🚧 Early alpha — building the foundation. See the roadmap →

Direction commitments (TL;DR) — what's locked in, what's still researching

Created May 2, 2026 Updated Jun 1, 2026

Two more deliverables (Ch 18 + Ch 19) landed later 2026-05-02 and produced a v0.1 build-target pivot. The third-wave commitments captured below are now back-pocket research (opt-in companion plugins for v1.0+); the actual v0.1 build target is in the v0.1 stack-pivot log.

Specifically: v0.1 ships Tier 1 (markdown + YAML STRM, in-memory JS Map) + Tier 2 (@sqlite.org/sqlite-wasm sidecar, ~600 KB) bundled together (~1.2 MB total). The third-wave’s layered Tier 2 stack (DuckDB + Oxigraph + Nemo, ~5 MB), Tier 3 server matrix, and 4-tier audit with T2 OTS default are reframed as researched and ready-when-needed, not v0.1 defaults. The architectural safety guarantee — Tier 2 and Tier 3 are projections of Tier 1, fully recoverable — is now explicit and load-bearing.

The third-wave research is not invalidated; it’s reframed at the build-target boundary. Sections below remain valid as research direction; for what gets built first, see the v0.1 pivot log.

Status at a glance

#	Item	Status	Where
1	Tier 2 layered stack (DuckDB-WASM + Oxigraph + Nemo) — confirmed; extended with Tier 2-Lite alternate + Comunica federation add-on by Ch 14	✅ Confirmed	§2.1
2	Tier 1 audit-trail — 4-tier model adopted by Ch 15; T2 OpenTimestamps default; git stack repositioned as one of three T3 options	✅ Confirmed	§3.1
3	Datalog (Nemo) for SSSOM derivation — placement explained	✅ Committed	§2.2
4	Sigstore/gitsign as configurable alternative (now scoped to T3 architecture C)	✅ Committed	§2.3
5	SLSA targeting L1→L2→L3 — explanation added	✅ Committed	§2.4
6	Materialized-folder Tier 1 generator	✅ Committed	§2.5
7	Tier 3 default — flipped by Ch 16: Apache Jena Fuseki primary + oxigraph-server same-API alternative; AGE retained as fallback	✅ Confirmed	§3.2
8	TerminusDB as vault-mirror only — small-vendor (DFRNT) risk explicitly flagged by Ch 16	✅ Committed	§2.6
9	LinkML as canonical schema substrate	🅿️ Parked (idea bucket)	§4.1
10	OSCAL native support — wire format on export/import boundary	✅ Yes (after core); deferred to Phase 2+; document via `registry/oscal` page mapping OSCAL into Crosswalker mental model	§3.3
11	Grafeo evaluation — resolved by Ch 14 deliverable; track in long-horizon list with explicit migration triggers; do not adopt yet	✅ Resolved	§3.4

Score after third wave + sign-off: 9 confirmed (#1, #2, #3, #4, #5, #6, #7, #8, #10). 1 parked (#9 LinkML). 1 resolved-track (#11 Grafeo). #10 OSCAL deferred to Phase 2+ but committed-in-principle.

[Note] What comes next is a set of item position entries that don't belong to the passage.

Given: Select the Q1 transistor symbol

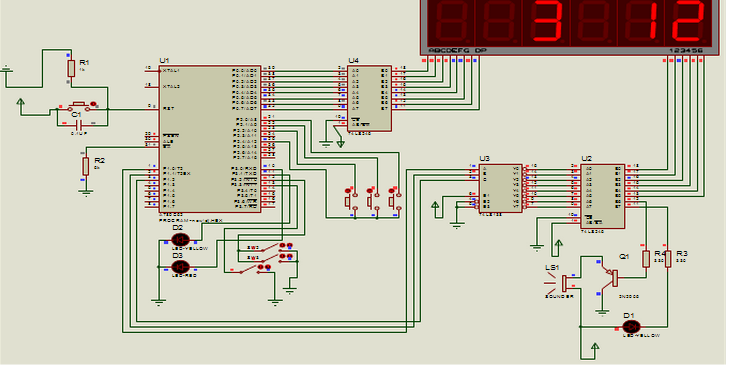Looking at the screenshot, I should coord(611,277).
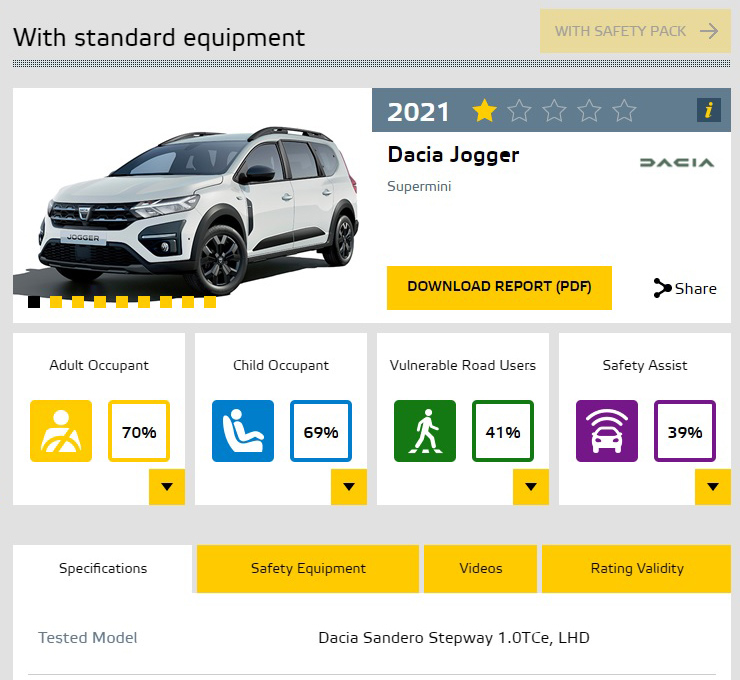Switch to With Safety Pack view

pyautogui.click(x=636, y=31)
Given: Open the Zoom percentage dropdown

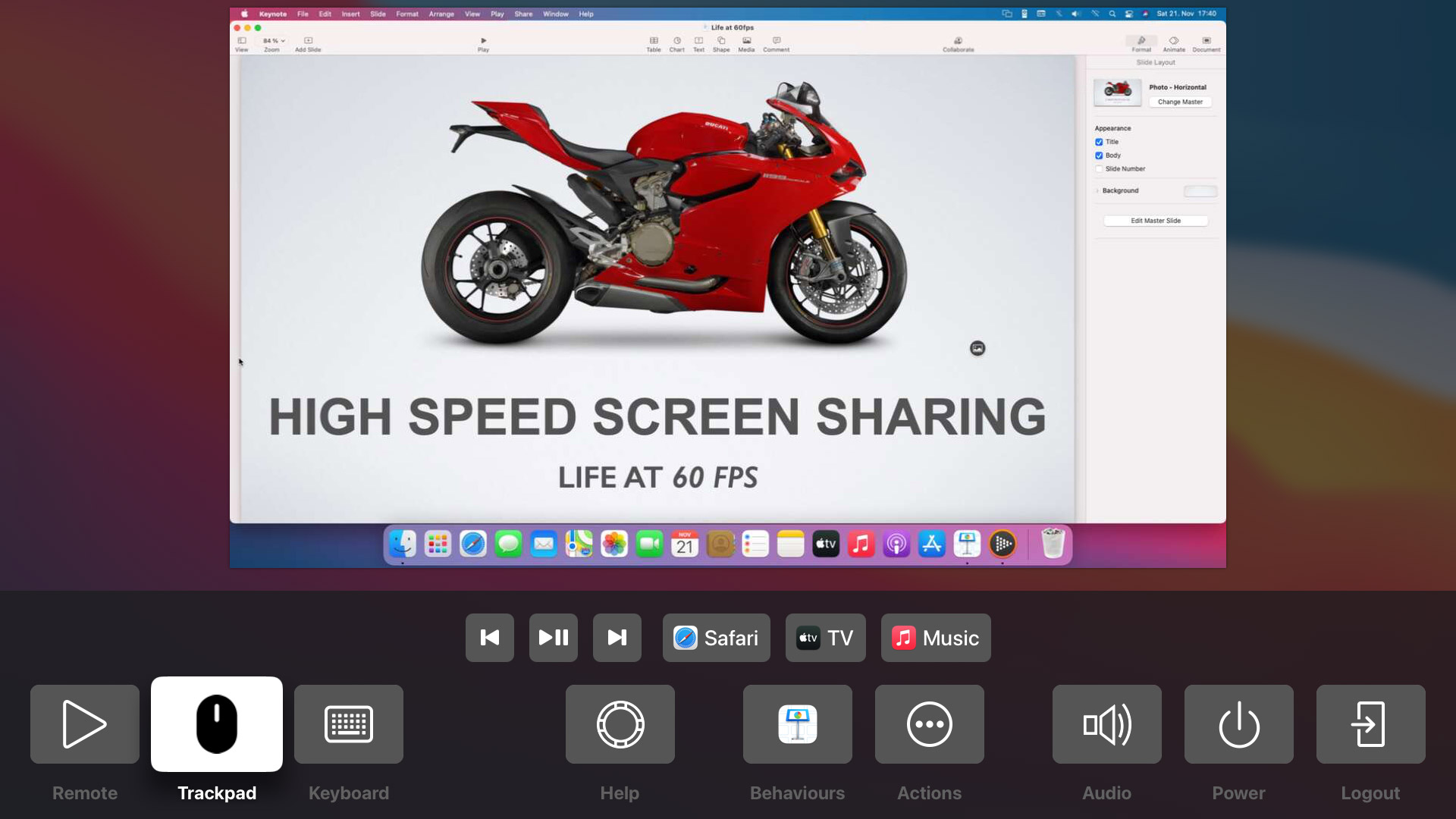Looking at the screenshot, I should [274, 41].
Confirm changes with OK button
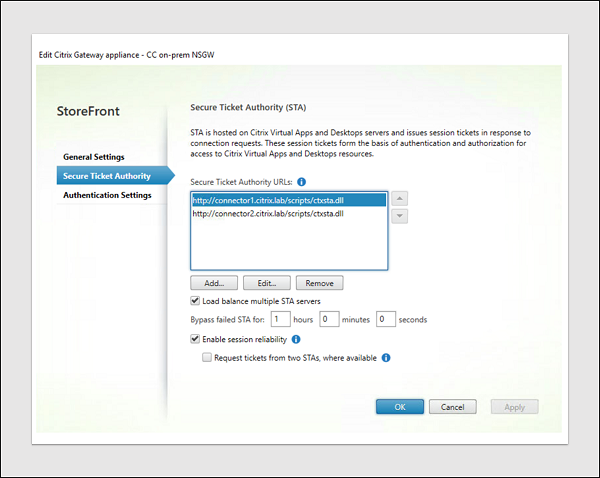 click(x=400, y=407)
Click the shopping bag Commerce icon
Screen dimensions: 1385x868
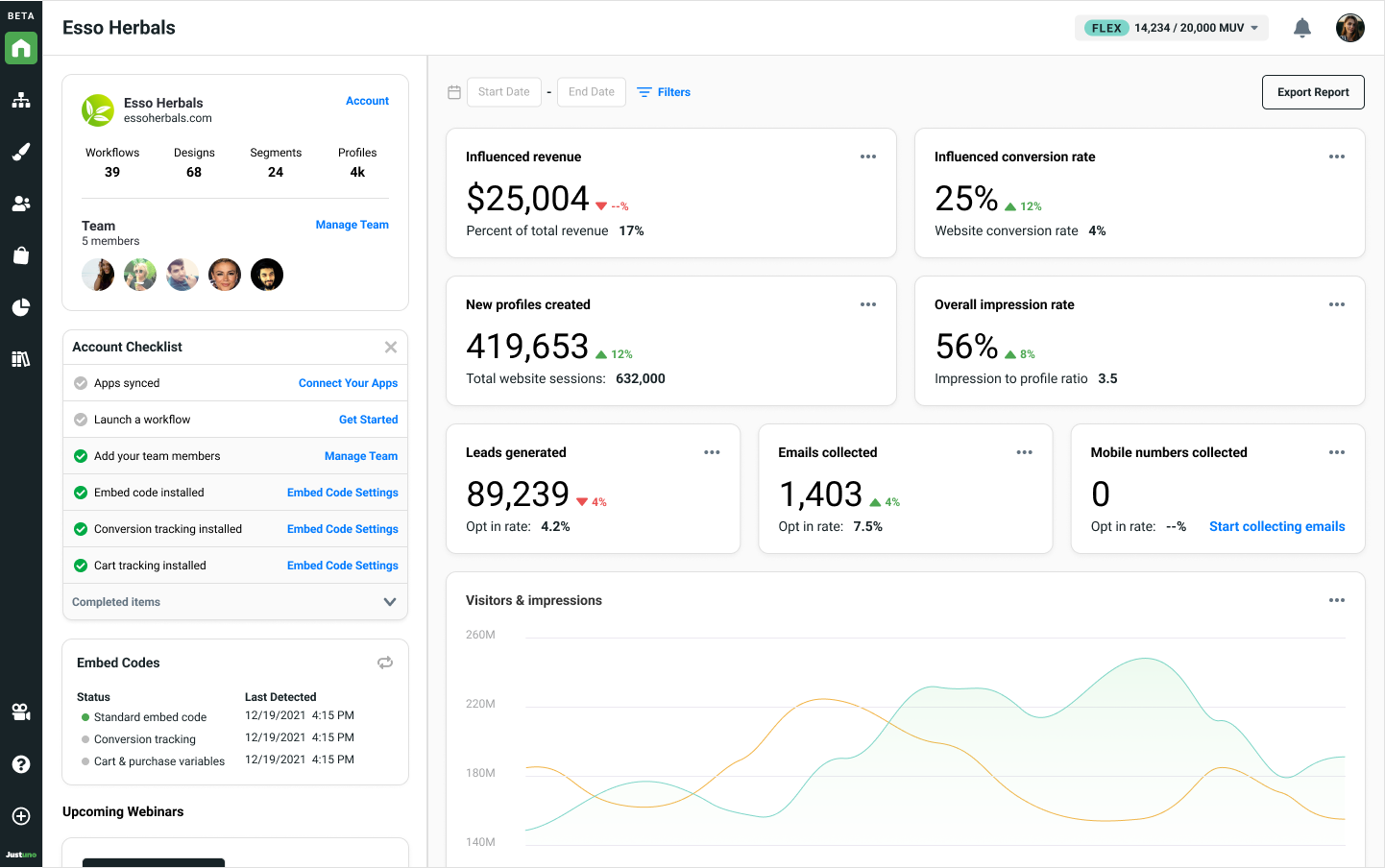pyautogui.click(x=21, y=254)
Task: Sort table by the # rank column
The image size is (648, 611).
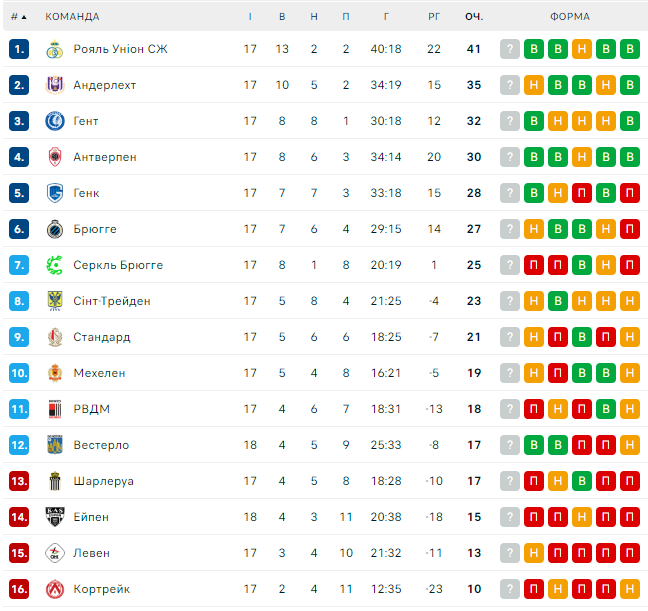Action: [x=18, y=17]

See the third-wave architectural shifts log for the deltas behind #1, #2, #7, and #11.

v0.1 build-target reframe: rows #1 (Tier 2 layered stack), #2 (Tier 1 audit-trail T2 OTS default), #4 (Sigstore/gitsign Tier 3 audit option), #7 (Tier 3 default), #8 (TerminusDB vault-mirror), #10 (OSCAL native) are all back-pocket research / opt-in companion plugins or future phases, not v0.1 build target. The v0.1 stack is in the v0.1 stack-pivot log §3. Rows #3 (Datalog placement), #5 (SLSA targeting), #6 (materialized-folder generator), #9 (LinkML parked), #11 (Grafeo) are unaffected by the v0.1 pivot.

§2 Confirmed commitments

2.1 Tier 2 layered stack — DuckDB-WASM + Oxigraph + Nemo (confirmed)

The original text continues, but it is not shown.